Never Too Old to Exercise
Compare the effects of aging with those of exercise. With aging, you experience declines in muscle and joint strength, cardiovascular health and coordination. You lose muscle mass and gain fat. Chronic health problems, such as high blood pressure and diabetes, become more prevalent.
Enough of that. Let’s talk about something more uplifting: exercise! Much of the decline in physical health and ability attributed to aging is accelerated by inactivity. While nothing can turn back the clock or make you live forever, a well-rounded exercise program can slow and even reverse many factors associated with the aging process.
Endurance exercise (also called aerobic exercise) and, to some extent, strength training, improves cardiovascular health and helps control several disorders that increase your risk of heart attack and stroke. Aerobic exercise refers to activities such as brisk walking or swimming that raise your metabolic rate for at least 10 minutes. These activities “stress” the muscles, bones and joints (the physiological systems that produce movement), the heart, blood vessels and lungs, and the other systems responsible for oxygen delivery and energy production. These systems respond to the stress of exercise by becoming stronger and healthier.

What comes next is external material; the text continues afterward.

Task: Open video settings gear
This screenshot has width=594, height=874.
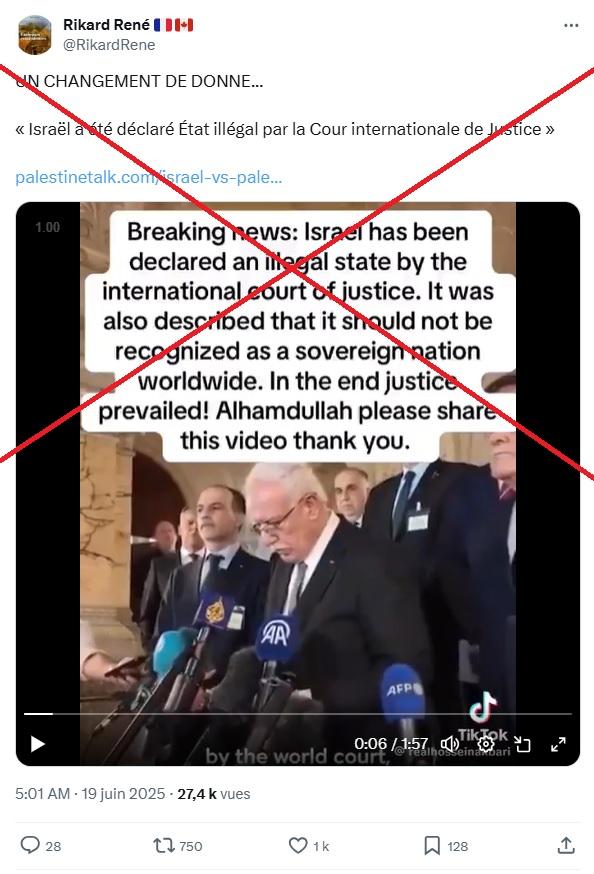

With endurance exercise, people with high blood pressure often see some reduction in both systolic and diastolic blood pressure. Blood sugar regulation improves, thus decreasing risk for type II diabetes or improving blood sugar control for people already diagnosed with diabetes. Exercise helps increase HDL cholesterol (the “good” kind) in the bloodstream, and helps lower blood triglycerides. Blood becomes less likely to form the kinds of clots that lead to heart attack or stroke inside the blood vessels. Regular exercise also burns calories and helps reduce excess body fat, especially when combined with a nutritious, low-fat diet. Regular exercise helps reduce the amount of fat stored inside the abdominal area. Excess fat in this location increases risk for diabetes, high blood pressure and heart disease.
Muscle and Joint Strength.
People used to think that you can’t teach old muscles new exercise tricks. Not so! It is now known that old muscles do respond to strength training by becoming larger and stronger. Strength training refers to exercise that requires your muscles to exert a force against some form of resistance, such as weights, elastic tubing, water or the weight of your body, as in push ups.

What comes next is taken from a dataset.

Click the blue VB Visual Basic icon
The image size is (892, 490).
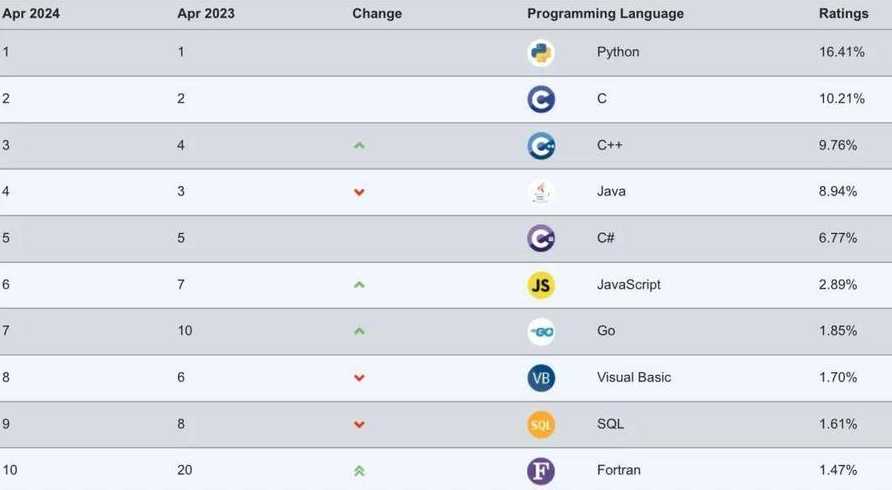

The trick is to work fairly hard but not so hard as to cause an injury, such as a pulled muscle. A class or personal trainer may be helpful for beginners. Performing strength-training exercises two to three times a week for 20 to 30 minutes yields terrific results. Muscles and joints become stronger, daily activities feel easier, and balance improves, helping to prevent falls that can lead to broken bones.
What about flexibility? Many people find that their flexibility improves a little when they begin to exercise. Add five or 10 minutes of stretching exercises at the end of your exercise session for even more improvement.
Exercise as Physical Therapy
Exercise is often prescribed for orthopaedic problems, such as rotator cuff injury, back aches and so forth. Many of the health problems that become more common with age, such as arthritis, insomnia and diabetes, respond favourably to exercise. Be sure to include any therapeutic exercises you should be doing in your exercise program.
Much research supports the connection between regular physical activity and psychological well-being. Exercise helps prevent and treat depression. People who exercise regularly report feeling stronger, more energetic and more capable. Exercise helps relieve stress and improve quality of life. It has been said that while exercise may or may not add years to your life, it will certainly add life to your years.
You’re Never Too Old.
Unless you have a health problem that could be made worse by exercise (check with your doctor before starting an exercise program), you are never too old to start exercising. Begin slowly, build gradually and seek guidance from your doctor, exercise instructor or personal trainer.